このカラヤンの発言はロジャー・ボーンの評伝「カラヤン・帝王の光と影」(時事通信社刊)に出てくるものです。著者ボーンが歌舞伎をどの程度知っているのかよく分らないところがあります(能と混同している感じがあります)が、ボーンは次のように書いています。
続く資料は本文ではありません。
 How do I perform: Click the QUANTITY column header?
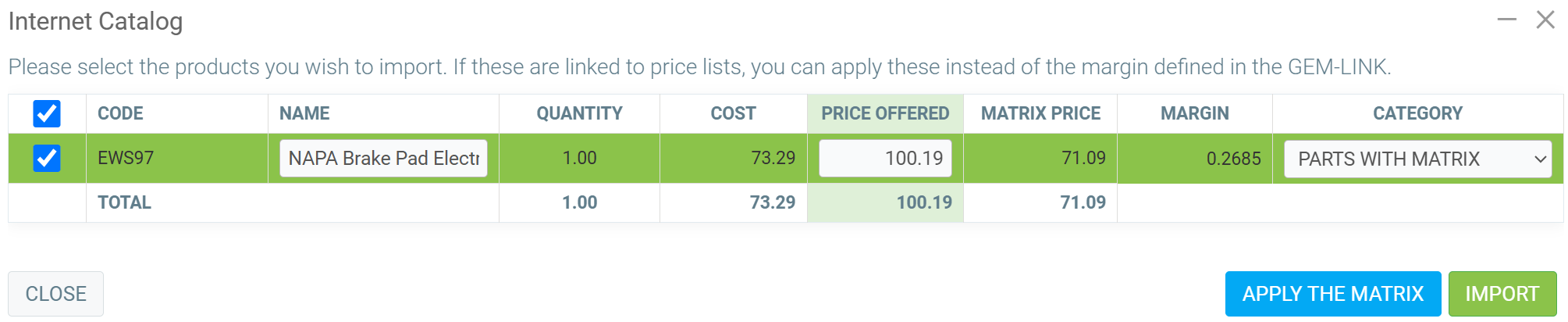(x=579, y=114)
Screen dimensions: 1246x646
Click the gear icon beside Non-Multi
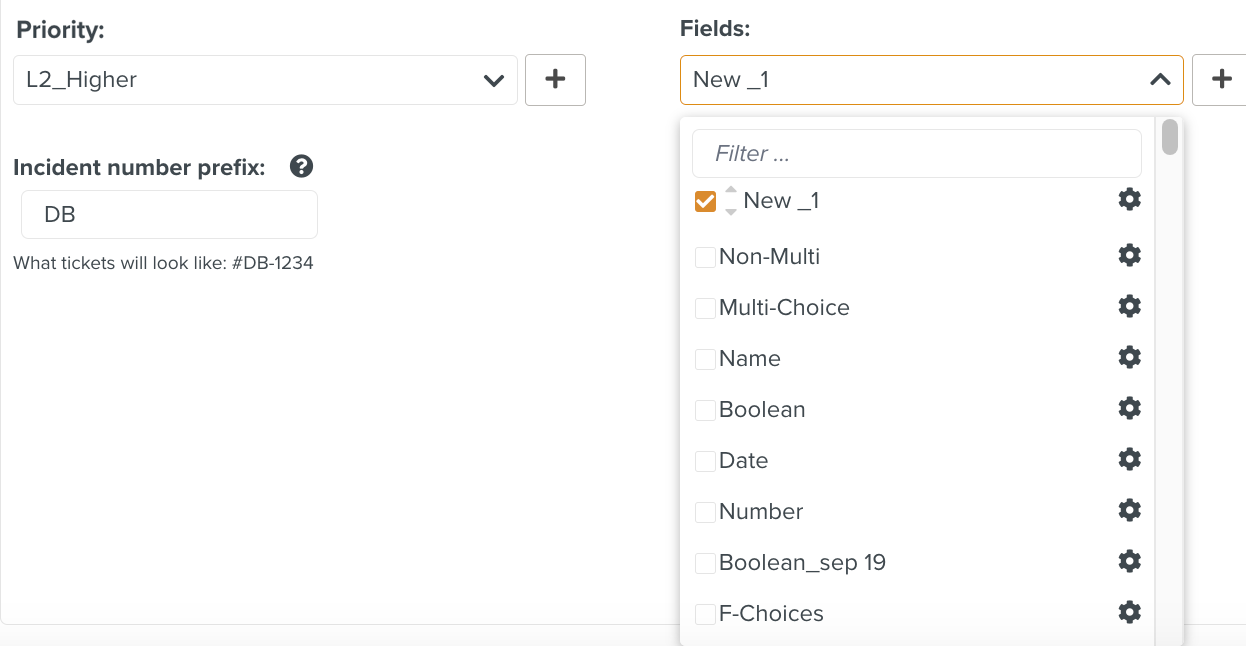point(1129,255)
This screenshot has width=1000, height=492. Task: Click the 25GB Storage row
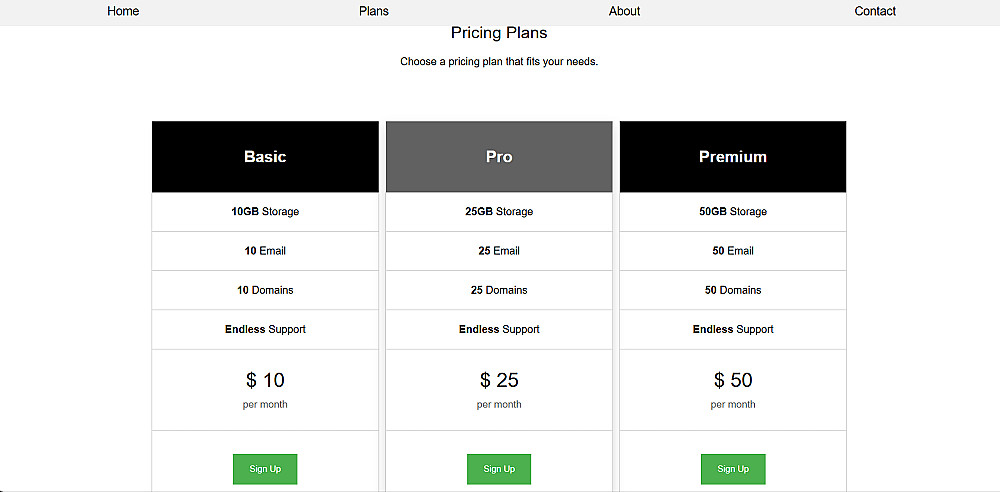[499, 212]
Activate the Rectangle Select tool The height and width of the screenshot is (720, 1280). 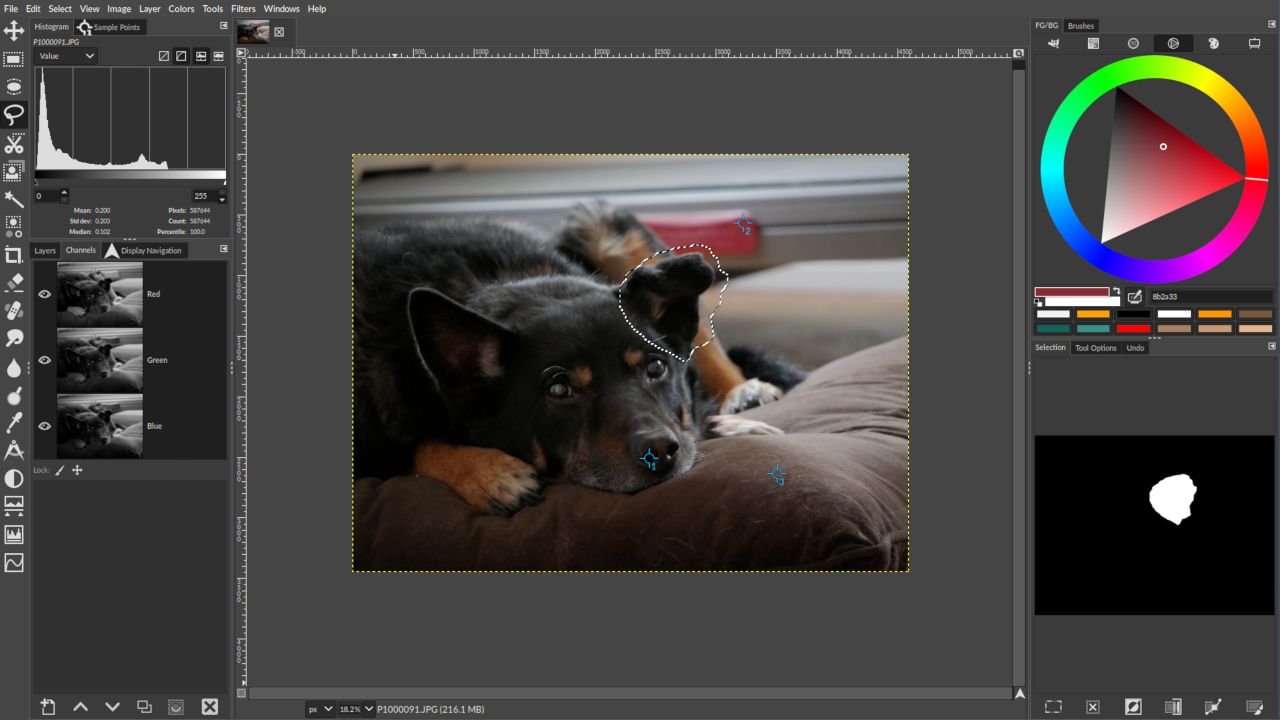[x=14, y=60]
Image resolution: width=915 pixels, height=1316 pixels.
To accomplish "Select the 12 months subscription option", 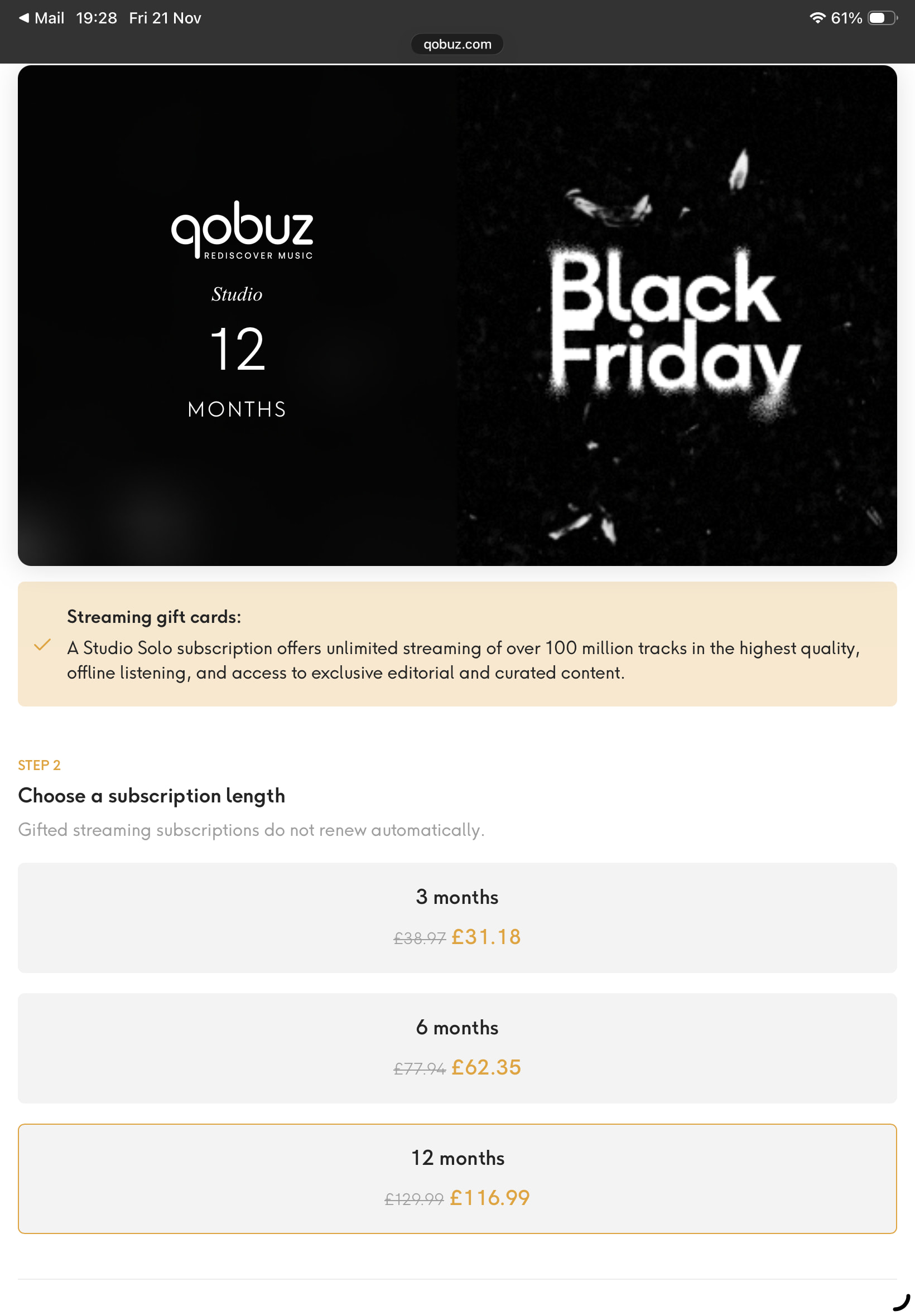I will coord(457,1178).
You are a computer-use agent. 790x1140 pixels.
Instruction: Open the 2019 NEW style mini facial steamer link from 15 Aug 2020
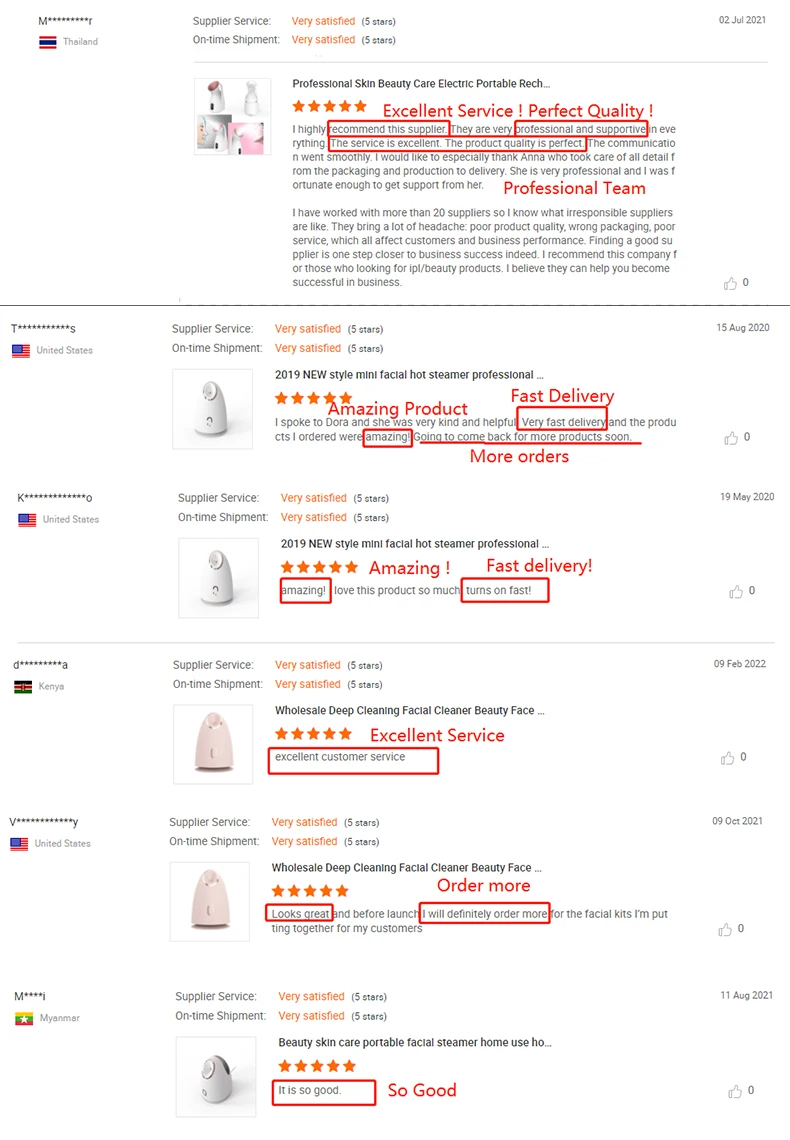pos(408,374)
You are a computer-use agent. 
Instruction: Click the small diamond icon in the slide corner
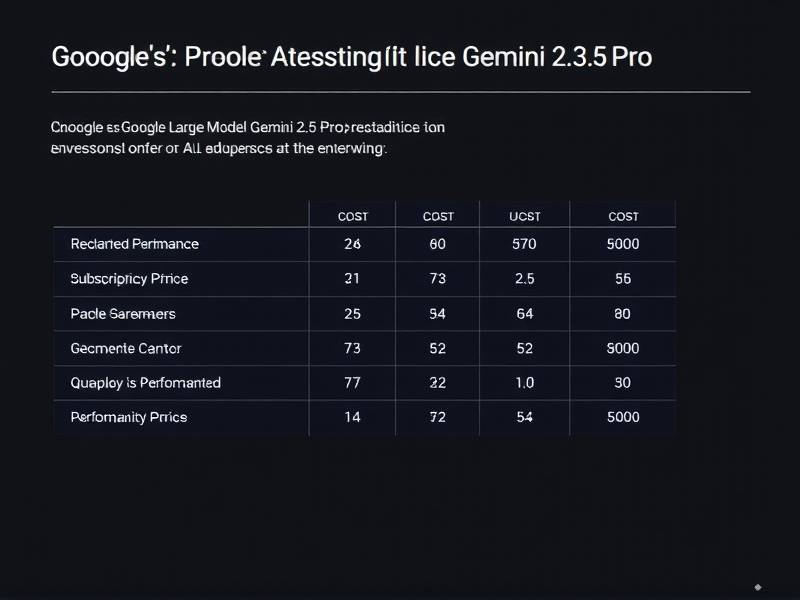(x=758, y=587)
『歌舞伎と同様オペラも、三十曲か四十曲が何年ものあいだ繰り返し上演されている。もはや一種の儀式となっていて、知り尽くしているものが繰り返されることから楽しみが生じ、伝統的な衣装と装置を用いて新しい歌手が役割を演じ、新しい指揮者が指揮台に上がることに魅力が感じられるのだ。カラヤンの歌舞伎への傾倒ぶりが(カラヤン演出の1983年ザルツブルク音楽祭での)「薔薇の騎士」に見られる殺風景な装置、堅苦しい演技、音楽への厳格なまでの執着に現れているのではないだろうか。』

ロジャー・ボーン著:カラヤン―帝王の光と影

吉之助もボーンの指摘の通り、カラヤンの歌舞伎についての発言はカラヤン芸術のある一面を示しているように思います。カラヤンはオペラのスタンダードなレパートリー(概ね40〜50曲程度)をウイーン国立歌劇場とミラノ・スカラ座それにニューヨークのメトロポリタン歌劇場が歌手と装置を提携し融通しあうことで、質の高いプロダクションを恒常的に 提供することを夢見たのです。(その計画は結果的に頓挫しましたが。)そのためには演出もある程度標準化されたものにしなければなりません。そうすれば歌手は 演技の手順に過度に神経を払わずに・歌唱に集中できます。バイロイトで演出家ヴィーラント・ワーグナーと衝突したこともあるカラヤンは、恐らくオペラの演出が音楽からどんどん離れて一人歩きしていく風潮を危惧したのです。そして「音楽にすべてが描かれている・演出は音楽だけのために奉仕しなければならない」という信念のもとに自ら理想的な演出を志したのです。それがザルツブルク・イースター音楽祭の創設 (1967年)につながって行きます。あるいは歌舞伎がカラヤンに何かのヒントを与えたのかも知れません。歌舞伎の舞台を見ながら「これだ、ここに私の目指す オペラ芸術の在り方がある」とカラヤンが無邪気に興奮したであろうことを吉之助は実に微笑ましく思います。